Le 27 mars 2025, ce sujet a été examiné par le « forum de haut niveau sur la justice pour la croissance », auquel ont participé les États membres, le Parlement européen, la Commission européenne, ainsi que les professionnels du droit, les syndicats et des représentants des consommateurs. Le forum doit conclure ses débats courant 2025. En se penchant notamment sur les conditions d’application et d’expiration des contrats proposés, la Commission européenne serait bien inspirée de jeter un œil sur l’affaire opposant le projet pilote Garoubé à IVO.
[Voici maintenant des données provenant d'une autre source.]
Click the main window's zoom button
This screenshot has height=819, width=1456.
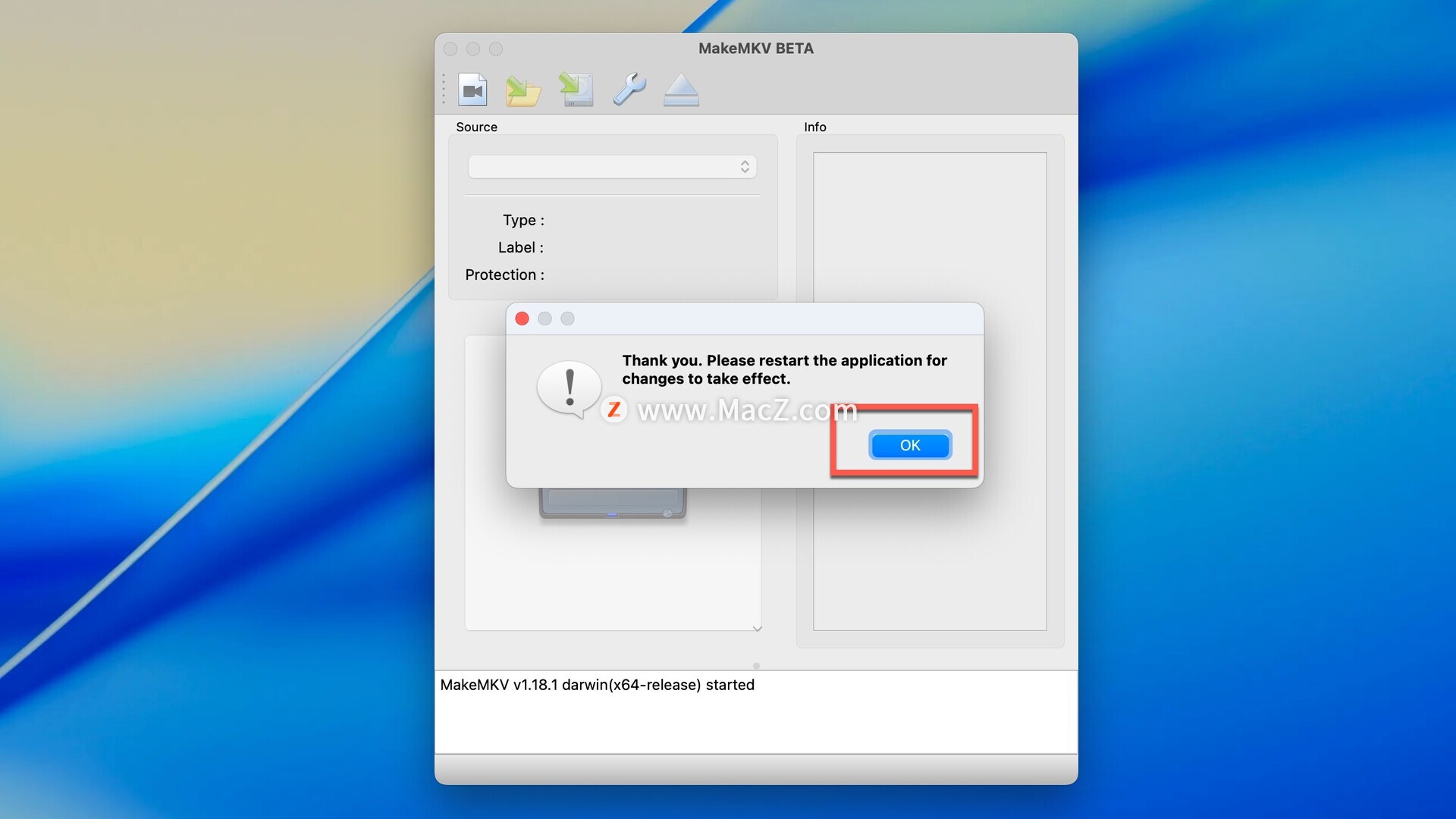point(496,49)
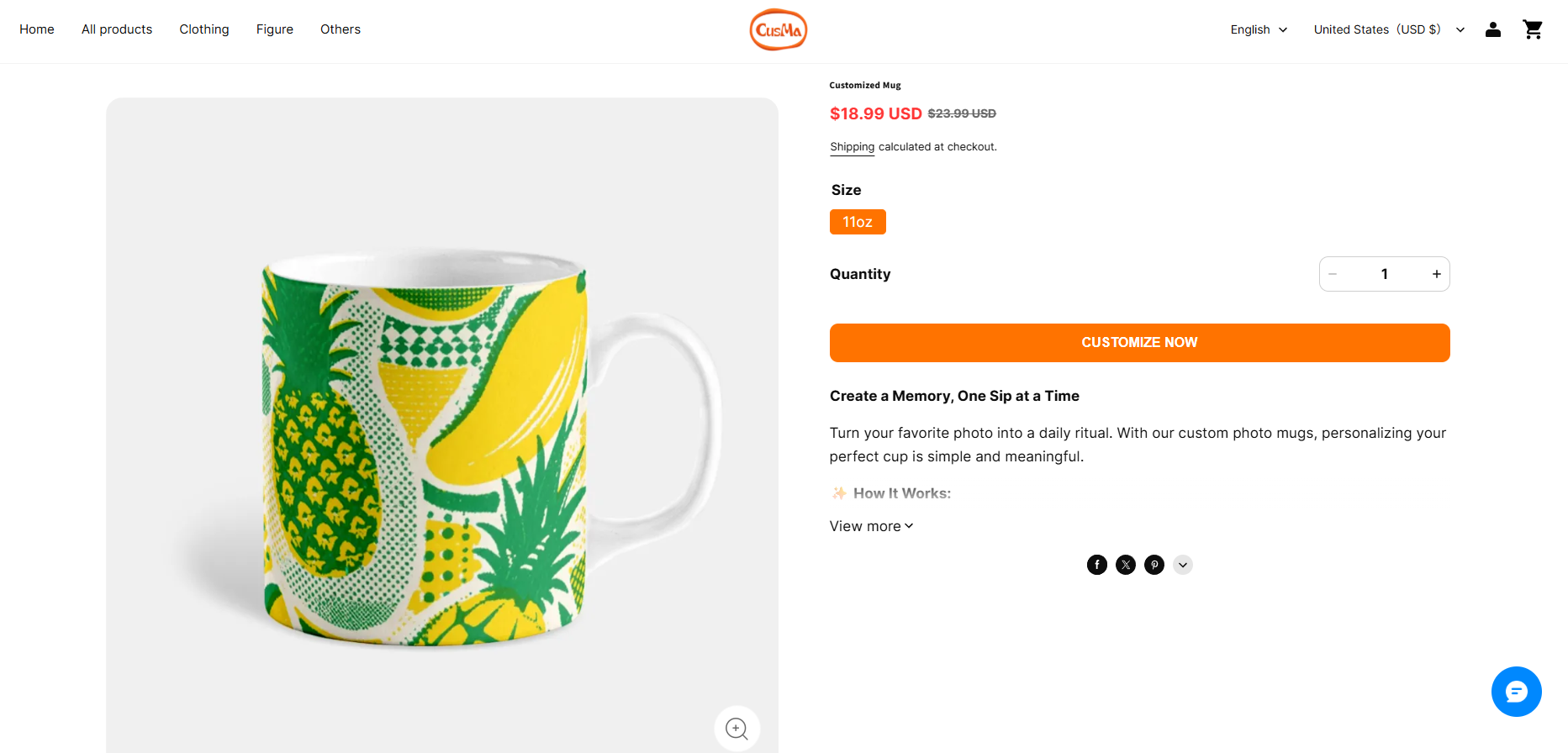Open United States (USD $) currency selector
The height and width of the screenshot is (753, 1568).
tap(1390, 29)
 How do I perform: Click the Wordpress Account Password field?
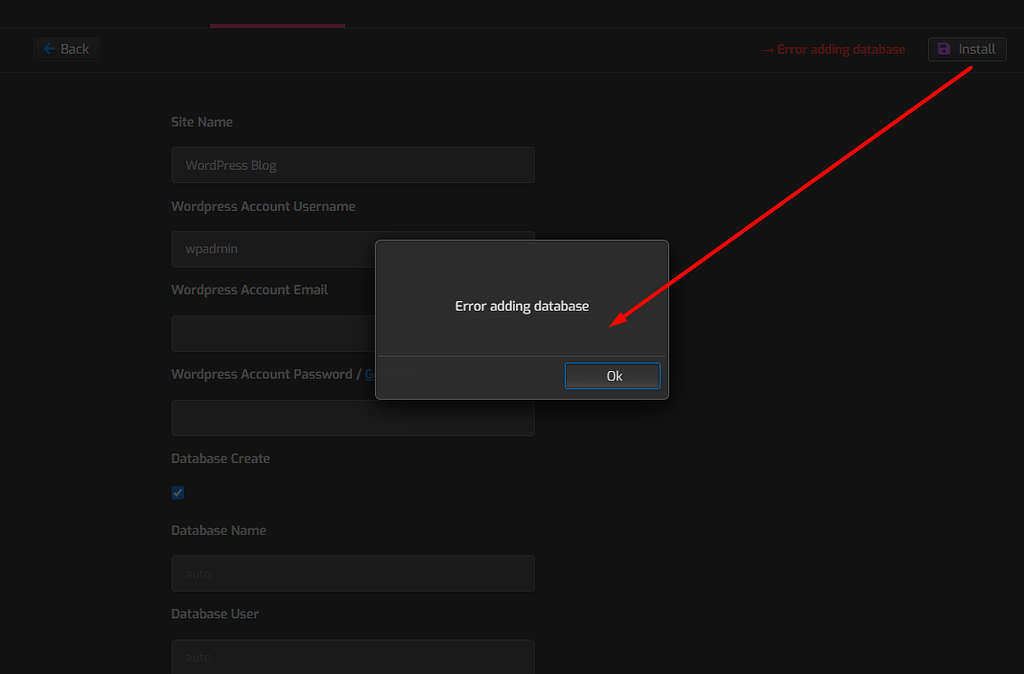click(352, 417)
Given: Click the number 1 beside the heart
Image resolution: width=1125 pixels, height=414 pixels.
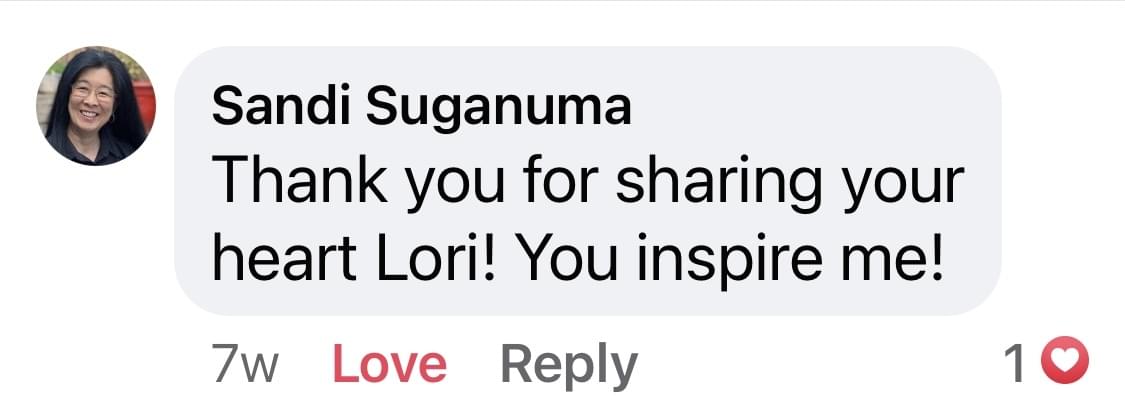Looking at the screenshot, I should click(x=1016, y=364).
Serait-il juste et moral, que la victime d’un préjudice, faisant appel à un financeur de procès pour en obtenir la réparation, se retrouve débitrice de son créancier, et intégralement dépossédée de l’indemnisation judiciaire du préjudice initial ? En l’espèce, la formule d’IVO semble bien partie pour lui rapporter le gros lot aux dépens du justiciable secouru. Grâce à son soutien d’un million d’euros, et quelques clauses habiles, IVO Capital met ainsi la main sur 24 millions d’euros de créances sur l’Etat du Cameroun. En effet, par lettre du 20 avril 2023, IVO Capital via son fonds CFS37, a notifié à l’Etat du Cameroun le nantissement de ces créances dans le cadre de son financement des procès de Garoubé, indiquant au Cameroun qu’il était tenu d’effectuer tout paiement au titre des créances nanties, directement entre les mains de CFS 37. Cette notification a été reçue le 11 mai 2023 par l’Etat du Cameroun. Pour récupérer cette créance, IVO s’est fondée sur une clause MAC, un changement défavorable significatif, compte tenu, selon elle, du « non-respect des termes de la convention de financement par Garoubé et de l’absence de consultation et de coopération avec le financeur concernant l’arbitrage. » A l’heure actuelle la créance de 24 millions est bloquée par le Cameroun qui, ayant refusé d’indemniser Garoubé après ses procès gagnés, conteste leur recouvrement par IVO Capital. Garoubé soutient qu’en notifiant le nantissement au Cameroun, IVO aurait provoqué abusivement le blocage des fonds qui devaient être versés par le Cameroun, et que ce blocage aurait eu pour effet de les spolier, ce qui entraînerait la nullité de la convention de nantissement. Un jeu de chat et de la souris. Pour le Tribunal du commerce, le nantissement des futurs gains judiciaires est la contrepartie du financement du procès. Et il a constaté qu’il y a bien eu un « cas de défaut », puisque Garoubé aurait obtenu 1,2 millions d’euros versés par le Cameroun, à l’insu d’IVO et en violation de la convention de financement et que la notification d’IVO ne saurait constituer une cause de nullité de la convention de nantissement, thèse défendue par Garoubé.
Interrogés à plusieurs reprises par courriel, et rencontrés récemment à leur siège parisien, les dirigeants d’IVO Capital n’ont pas précisément éclairé les questions qui leur étaient adressées pour comprendre les énigmes autour de ce litige, renvoyant à la lecture des jugements pour toute réponse. En revanche, leur embarras face au déballage de cette affaire semblait palpable. On comprend que ce n’est pas une très bonne publicité pour les fonds de litiges en général. Quels justiciables voudraient faire appel à leur soutien financier, si c’est pour perdre au final tous les espoirs d’indemnisation reposant sur ce financement de leurs procès ? Il paraîtrait que cette affaire Garoubé ne serait qu’un « cas isolé », nous a-t-on affirmé. Peut-être. Mais en attendant de pouvoir s’en assurer, les victimes de préjudices en mal de financement de leur procès réfléchiront prudemment avant d’appeler un fonds de litige à leur secours.